Stored items from a collection:
• • •

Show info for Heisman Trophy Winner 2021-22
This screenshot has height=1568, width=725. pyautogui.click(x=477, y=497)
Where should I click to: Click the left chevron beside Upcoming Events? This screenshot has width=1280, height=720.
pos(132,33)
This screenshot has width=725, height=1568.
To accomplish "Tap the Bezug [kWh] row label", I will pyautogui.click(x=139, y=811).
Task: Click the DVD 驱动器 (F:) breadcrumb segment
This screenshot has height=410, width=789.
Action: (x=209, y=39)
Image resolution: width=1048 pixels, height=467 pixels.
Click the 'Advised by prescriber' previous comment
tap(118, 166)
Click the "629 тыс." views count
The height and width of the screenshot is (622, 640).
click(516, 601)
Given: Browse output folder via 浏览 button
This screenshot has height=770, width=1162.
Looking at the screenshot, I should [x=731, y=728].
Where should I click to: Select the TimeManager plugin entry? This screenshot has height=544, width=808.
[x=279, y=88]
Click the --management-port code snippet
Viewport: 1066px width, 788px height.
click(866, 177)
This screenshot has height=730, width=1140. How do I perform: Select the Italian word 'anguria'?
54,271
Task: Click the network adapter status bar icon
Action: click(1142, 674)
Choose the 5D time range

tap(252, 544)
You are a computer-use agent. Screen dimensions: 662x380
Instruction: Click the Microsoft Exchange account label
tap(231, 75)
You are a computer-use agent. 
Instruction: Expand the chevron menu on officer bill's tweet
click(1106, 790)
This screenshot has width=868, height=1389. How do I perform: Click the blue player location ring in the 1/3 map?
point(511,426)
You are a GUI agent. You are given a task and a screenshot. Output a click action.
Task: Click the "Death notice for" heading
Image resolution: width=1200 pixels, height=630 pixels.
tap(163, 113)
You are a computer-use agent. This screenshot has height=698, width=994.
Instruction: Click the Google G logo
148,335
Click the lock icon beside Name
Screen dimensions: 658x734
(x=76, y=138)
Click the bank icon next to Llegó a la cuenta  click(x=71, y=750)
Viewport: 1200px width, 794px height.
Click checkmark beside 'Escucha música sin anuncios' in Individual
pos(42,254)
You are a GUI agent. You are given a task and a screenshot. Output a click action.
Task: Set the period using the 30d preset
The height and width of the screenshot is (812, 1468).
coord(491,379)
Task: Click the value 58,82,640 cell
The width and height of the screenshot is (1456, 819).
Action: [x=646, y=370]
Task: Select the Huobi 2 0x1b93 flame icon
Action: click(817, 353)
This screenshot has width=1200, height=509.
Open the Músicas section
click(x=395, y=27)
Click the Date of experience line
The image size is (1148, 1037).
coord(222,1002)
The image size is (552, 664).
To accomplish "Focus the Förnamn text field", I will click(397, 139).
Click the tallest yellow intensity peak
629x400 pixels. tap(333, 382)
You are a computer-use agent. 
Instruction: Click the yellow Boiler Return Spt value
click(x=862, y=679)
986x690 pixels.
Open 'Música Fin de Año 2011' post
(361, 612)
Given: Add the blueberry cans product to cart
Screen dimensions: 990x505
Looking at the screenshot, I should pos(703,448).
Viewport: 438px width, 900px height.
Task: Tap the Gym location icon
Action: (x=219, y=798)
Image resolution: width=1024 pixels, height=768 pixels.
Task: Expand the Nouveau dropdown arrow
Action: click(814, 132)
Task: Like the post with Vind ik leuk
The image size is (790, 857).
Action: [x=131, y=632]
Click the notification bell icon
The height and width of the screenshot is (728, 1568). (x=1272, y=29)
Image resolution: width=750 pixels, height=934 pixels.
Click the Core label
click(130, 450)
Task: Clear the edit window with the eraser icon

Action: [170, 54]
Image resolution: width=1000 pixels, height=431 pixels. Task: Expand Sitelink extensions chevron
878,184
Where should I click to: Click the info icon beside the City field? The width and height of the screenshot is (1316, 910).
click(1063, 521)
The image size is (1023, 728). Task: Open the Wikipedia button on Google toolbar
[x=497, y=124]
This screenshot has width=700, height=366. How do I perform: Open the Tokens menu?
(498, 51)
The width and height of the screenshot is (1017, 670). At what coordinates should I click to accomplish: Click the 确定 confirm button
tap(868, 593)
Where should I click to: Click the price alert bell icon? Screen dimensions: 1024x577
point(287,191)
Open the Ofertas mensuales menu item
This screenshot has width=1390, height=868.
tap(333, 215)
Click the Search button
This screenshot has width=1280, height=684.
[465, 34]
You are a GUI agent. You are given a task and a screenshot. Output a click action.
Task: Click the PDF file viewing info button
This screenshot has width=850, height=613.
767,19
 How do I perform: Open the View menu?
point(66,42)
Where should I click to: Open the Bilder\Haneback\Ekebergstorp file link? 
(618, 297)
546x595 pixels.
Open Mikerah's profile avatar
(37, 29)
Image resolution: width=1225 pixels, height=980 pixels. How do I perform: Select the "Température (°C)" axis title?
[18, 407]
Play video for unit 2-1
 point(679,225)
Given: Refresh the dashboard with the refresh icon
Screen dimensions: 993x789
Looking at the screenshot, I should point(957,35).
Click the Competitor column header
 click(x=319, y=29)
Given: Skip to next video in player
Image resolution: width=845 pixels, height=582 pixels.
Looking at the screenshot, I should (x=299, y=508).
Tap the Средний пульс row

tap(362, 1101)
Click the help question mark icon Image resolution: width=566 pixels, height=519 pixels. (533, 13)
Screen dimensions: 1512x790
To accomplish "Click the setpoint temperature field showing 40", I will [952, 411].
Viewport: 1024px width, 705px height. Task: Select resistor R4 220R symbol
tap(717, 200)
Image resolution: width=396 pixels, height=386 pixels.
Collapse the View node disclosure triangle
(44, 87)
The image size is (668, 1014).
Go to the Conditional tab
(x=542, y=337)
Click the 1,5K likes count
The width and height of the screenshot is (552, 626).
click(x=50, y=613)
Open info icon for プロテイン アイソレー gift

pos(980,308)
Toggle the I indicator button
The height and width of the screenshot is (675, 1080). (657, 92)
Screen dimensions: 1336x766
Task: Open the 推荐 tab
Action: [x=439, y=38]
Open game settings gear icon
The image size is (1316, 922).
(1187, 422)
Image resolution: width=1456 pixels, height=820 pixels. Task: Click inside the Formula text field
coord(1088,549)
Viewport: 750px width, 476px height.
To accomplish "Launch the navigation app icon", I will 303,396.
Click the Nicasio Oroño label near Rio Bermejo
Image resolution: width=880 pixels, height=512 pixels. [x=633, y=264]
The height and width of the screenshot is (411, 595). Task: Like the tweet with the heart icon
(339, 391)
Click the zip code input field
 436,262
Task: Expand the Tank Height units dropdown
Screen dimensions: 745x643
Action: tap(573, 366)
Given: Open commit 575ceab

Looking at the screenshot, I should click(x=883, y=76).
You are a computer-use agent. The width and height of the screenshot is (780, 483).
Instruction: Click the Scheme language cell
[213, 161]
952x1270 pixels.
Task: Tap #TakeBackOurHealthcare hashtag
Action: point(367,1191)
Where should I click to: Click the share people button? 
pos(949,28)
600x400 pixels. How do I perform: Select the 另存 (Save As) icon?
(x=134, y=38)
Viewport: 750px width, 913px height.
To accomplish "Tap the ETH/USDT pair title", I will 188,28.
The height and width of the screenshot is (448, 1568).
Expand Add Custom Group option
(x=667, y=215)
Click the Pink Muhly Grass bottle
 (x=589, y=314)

• • •

_WHAT IS BEING ASKED_: The records above must be transcribed without a single omission.

_ANSWER TO THIS EXERCISE_:
Show info for Heisman Trophy Winner 2021-22
This screenshot has height=1568, width=725. pyautogui.click(x=477, y=497)
Where should I click to: Click the left chevron beside Upcoming Events? This screenshot has width=1280, height=720.
pos(132,33)
This screenshot has width=725, height=1568.
To accomplish "Tap the Bezug [kWh] row label", I will pyautogui.click(x=139, y=811).
Task: Click the DVD 驱动器 (F:) breadcrumb segment
This screenshot has height=410, width=789.
Action: (x=209, y=39)
Image resolution: width=1048 pixels, height=467 pixels.
Click the 'Advised by prescriber' previous comment
tap(118, 166)
Click the "629 тыс." views count
The height and width of the screenshot is (622, 640).
click(516, 601)
Given: Browse output folder via 浏览 button
This screenshot has height=770, width=1162.
Looking at the screenshot, I should [x=731, y=728].
Where should I click to: Select the TimeManager plugin entry? This screenshot has height=544, width=808.
[x=279, y=88]
Click the --management-port code snippet
Viewport: 1066px width, 788px height.
click(866, 177)
This screenshot has height=730, width=1140. How do I perform: Select the Italian word 'anguria'?
54,271
Task: Click the network adapter status bar icon
Action: click(1142, 674)
Choose the 5D time range

tap(252, 544)
You are a computer-use agent. Screen dimensions: 662x380
Instruction: Click the Microsoft Exchange account label
tap(231, 75)
You are a computer-use agent. 
Instruction: Expand the chevron menu on officer bill's tweet
click(1106, 790)
This screenshot has width=868, height=1389. How do I perform: Click the blue player location ring in the 1/3 map?
point(511,426)
You are a GUI agent. You are given a task and a screenshot. Output a click action.
Task: Click the "Death notice for" heading
Image resolution: width=1200 pixels, height=630 pixels.
tap(163, 113)
You are a computer-use agent. This screenshot has height=698, width=994.
Instruction: Click the Google G logo
148,335
Click the lock icon beside Name
Screen dimensions: 658x734
(x=76, y=138)
Click the bank icon next to Llegó a la cuenta  click(x=71, y=750)
Viewport: 1200px width, 794px height.
Click checkmark beside 'Escucha música sin anuncios' in Individual
pos(42,254)
You are a GUI agent. You are given a task and a screenshot. Output a click action.
Task: Set the period using the 30d preset
The height and width of the screenshot is (812, 1468).
coord(491,379)
Task: Click the value 58,82,640 cell
The width and height of the screenshot is (1456, 819).
Action: [x=646, y=370]
Task: Select the Huobi 2 0x1b93 flame icon
Action: click(817, 353)
This screenshot has width=1200, height=509.
Open the Músicas section
click(x=395, y=27)
Click the Date of experience line
The image size is (1148, 1037).
coord(222,1002)
The image size is (552, 664).
To accomplish "Focus the Förnamn text field", I will click(397, 139).
Click the tallest yellow intensity peak
629x400 pixels. tap(333, 382)
You are a computer-use agent. 
Instruction: Click the yellow Boiler Return Spt value
click(x=862, y=679)
986x690 pixels.
Open 'Música Fin de Año 2011' post
(361, 612)
Given: Add the blueberry cans product to cart
Screen dimensions: 990x505
Looking at the screenshot, I should pos(703,448).
Viewport: 438px width, 900px height.
Task: Tap the Gym location icon
Action: (x=219, y=798)
Image resolution: width=1024 pixels, height=768 pixels.
Task: Expand the Nouveau dropdown arrow
Action: click(814, 132)
Task: Like the post with Vind ik leuk
The image size is (790, 857).
Action: [x=131, y=632]
Click the notification bell icon
The height and width of the screenshot is (728, 1568). (x=1272, y=29)
Image resolution: width=750 pixels, height=934 pixels.
Click the Core label
click(130, 450)
Task: Clear the edit window with the eraser icon

Action: [170, 54]
Image resolution: width=1000 pixels, height=431 pixels. Task: Expand Sitelink extensions chevron
878,184
Where should I click to: Click the info icon beside the City field? The width and height of the screenshot is (1316, 910).
click(1063, 521)
The image size is (1023, 728). Task: Open the Wikipedia button on Google toolbar
[x=497, y=124]
This screenshot has width=700, height=366. How do I perform: Open the Tokens menu?
(498, 51)
The width and height of the screenshot is (1017, 670). At what coordinates should I click to accomplish: Click the 确定 confirm button
tap(868, 593)
Where should I click to: Click the price alert bell icon? Screen dimensions: 1024x577
point(287,191)
Open the Ofertas mensuales menu item
This screenshot has width=1390, height=868.
tap(333, 215)
Click the Search button
This screenshot has width=1280, height=684.
[465, 34]
You are a GUI agent. You are given a task and a screenshot. Output a click action.
Task: Click the PDF file viewing info button
This screenshot has width=850, height=613.
767,19
 How do I perform: Open the View menu?
point(66,42)
Where should I click to: Open the Bilder\Haneback\Ekebergstorp file link? 
(618, 297)
546x595 pixels.
Open Mikerah's profile avatar
(37, 29)
Image resolution: width=1225 pixels, height=980 pixels. How do I perform: Select the "Température (°C)" axis title?
[18, 407]
Play video for unit 2-1
 point(679,225)
Given: Refresh the dashboard with the refresh icon
Screen dimensions: 993x789
Looking at the screenshot, I should point(957,35).
Click the Competitor column header
 click(x=319, y=29)
Given: Skip to next video in player
Image resolution: width=845 pixels, height=582 pixels.
Looking at the screenshot, I should (x=299, y=508).
Tap the Средний пульс row

tap(362, 1101)
Click the help question mark icon Image resolution: width=566 pixels, height=519 pixels. (533, 13)
Screen dimensions: 1512x790
To accomplish "Click the setpoint temperature field showing 40", I will [952, 411].
Viewport: 1024px width, 705px height. Task: Select resistor R4 220R symbol
tap(717, 200)
Image resolution: width=396 pixels, height=386 pixels.
Collapse the View node disclosure triangle
(44, 87)
The image size is (668, 1014).
Go to the Conditional tab
(x=542, y=337)
Click the 1,5K likes count
The width and height of the screenshot is (552, 626).
click(x=50, y=613)
Open info icon for プロテイン アイソレー gift

pos(980,308)
Toggle the I indicator button
The height and width of the screenshot is (675, 1080). (657, 92)
Screen dimensions: 1336x766
Task: Open the 推荐 tab
Action: [x=439, y=38]
Open game settings gear icon
The image size is (1316, 922).
(1187, 422)
Image resolution: width=1456 pixels, height=820 pixels. Task: Click inside the Formula text field
coord(1088,549)
Viewport: 750px width, 476px height.
To accomplish "Launch the navigation app icon", I will 303,396.
Click the Nicasio Oroño label near Rio Bermejo
Image resolution: width=880 pixels, height=512 pixels. [x=633, y=264]
The height and width of the screenshot is (411, 595). Task: Like the tweet with the heart icon
(339, 391)
Click the zip code input field
 436,262
Task: Expand the Tank Height units dropdown
Screen dimensions: 745x643
Action: tap(573, 366)
Given: Open commit 575ceab

Looking at the screenshot, I should click(x=883, y=76).
You are a computer-use agent. The width and height of the screenshot is (780, 483).
Instruction: Click the Scheme language cell
[213, 161]
952x1270 pixels.
Task: Tap #TakeBackOurHealthcare hashtag
Action: point(367,1191)
Where should I click to: Click the share people button? 
pos(949,28)
600x400 pixels. How do I perform: Select the 另存 (Save As) icon?
(x=134, y=38)
Viewport: 750px width, 913px height.
To accomplish "Tap the ETH/USDT pair title", I will 188,28.
The height and width of the screenshot is (448, 1568).
Expand Add Custom Group option
(x=667, y=215)
Click the Pink Muhly Grass bottle
 (x=589, y=314)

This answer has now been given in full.